他同样雷打不动地给父母也寄去了信件,但女孩曾偷偷告诉虎杖悠仁说爸爸妈妈从来没有打开过那些信,并叮嘱他绝对不要告诉哥哥。女孩大概也为向乙骨忧太瞒着这件事而感到困扰,所以才选择向虎杖悠仁透露这个秘密来换取一个情绪出口吧。
“我想让他们变回原来的样子,但是长得越大越明白这件事已经不可能了,所以......”女孩有一次趁着乙骨忧太去帮他们取餐的时候偷偷和虎杖悠仁说道。
这也是无可奈何的事,在狠下心决绝断绝了这段关系的成年人面前,孩子的执着与恳求也只是无谓的哭闹,甚至会因为这样幼稚而令人烦躁的举动受到更加严厉地批评。
虎杖悠仁不希望女孩就这样接受了现实,他看得出她非常想要继续维护父母和哥哥之间的关系,但......哪怕是他也无法说出让女孩继续努力的话来。这对她来说代表了太大的压力,更何况这本不该是她的责任。
可是要让他劝说女孩接受现实,他也觉得这样做太过残忍。
这世上最令人抓心挠肺、痛苦万分的大概就是明明自己看似有能力做到却实际上无能为力的时候吧。

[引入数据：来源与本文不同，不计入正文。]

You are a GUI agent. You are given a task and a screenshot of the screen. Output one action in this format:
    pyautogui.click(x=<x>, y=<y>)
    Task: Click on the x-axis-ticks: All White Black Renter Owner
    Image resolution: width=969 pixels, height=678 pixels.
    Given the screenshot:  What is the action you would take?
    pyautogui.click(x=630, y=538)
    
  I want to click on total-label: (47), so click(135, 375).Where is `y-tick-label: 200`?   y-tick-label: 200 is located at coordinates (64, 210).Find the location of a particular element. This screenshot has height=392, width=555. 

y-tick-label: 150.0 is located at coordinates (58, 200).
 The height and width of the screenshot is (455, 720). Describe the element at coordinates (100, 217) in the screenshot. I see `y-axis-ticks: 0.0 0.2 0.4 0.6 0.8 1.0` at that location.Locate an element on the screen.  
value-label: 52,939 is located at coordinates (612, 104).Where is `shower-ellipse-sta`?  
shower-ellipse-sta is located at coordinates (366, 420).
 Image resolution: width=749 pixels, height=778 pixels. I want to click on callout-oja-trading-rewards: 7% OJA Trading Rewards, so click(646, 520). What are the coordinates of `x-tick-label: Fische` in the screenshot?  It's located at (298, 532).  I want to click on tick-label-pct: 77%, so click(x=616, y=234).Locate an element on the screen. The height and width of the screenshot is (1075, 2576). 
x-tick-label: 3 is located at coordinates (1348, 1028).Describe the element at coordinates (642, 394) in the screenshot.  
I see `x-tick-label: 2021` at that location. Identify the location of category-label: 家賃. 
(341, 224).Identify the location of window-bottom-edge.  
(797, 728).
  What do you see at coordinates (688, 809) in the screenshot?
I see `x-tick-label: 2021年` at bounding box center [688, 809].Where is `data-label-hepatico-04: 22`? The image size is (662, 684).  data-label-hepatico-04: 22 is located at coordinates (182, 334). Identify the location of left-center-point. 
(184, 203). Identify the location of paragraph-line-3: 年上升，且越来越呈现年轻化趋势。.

好在现在乙骨忧太的妹妹拥有了更多自由活动的时间,她可以随时跑到东京来见哥哥,只是乙骨忧太总会将见面的地点约在东京的各种商店街和好玩的地方,避免妹妹太过靠近教会。
虎杖悠仁觉得这个世界总像是秋天东京的天气一样,一阵冷一阵热,也许中午还觉得天气舒适得让人心旷神怡,晚上就会因为骤降的气温连打好几个喷嚏。
让人一会儿喜欢,一会儿讨厌。
教会里的人变多了。
又到了樱花盛开的季节,街道两旁的樱花树在春风的吹拂中洒下无数淡粉色的花瓣,这些小东西们又飘进了教会的庭院里,连空旷的训练场里也能见到它们的身影。虎杖悠仁特意挑了一个风大的日子从外面捡了一兜子樱花瓣回来,准备找个机会去做樱花饼。
他提着轻飘飘的提兜回到楼下的时候,正好碰见刚从房间里走下楼的枷场姐妹。枷场美美子看到他之后,默默将手中的玩偶抱得紧了一些。
“你这是要干什么?”枷场菜菜子指了指虎杖悠仁手里的东西。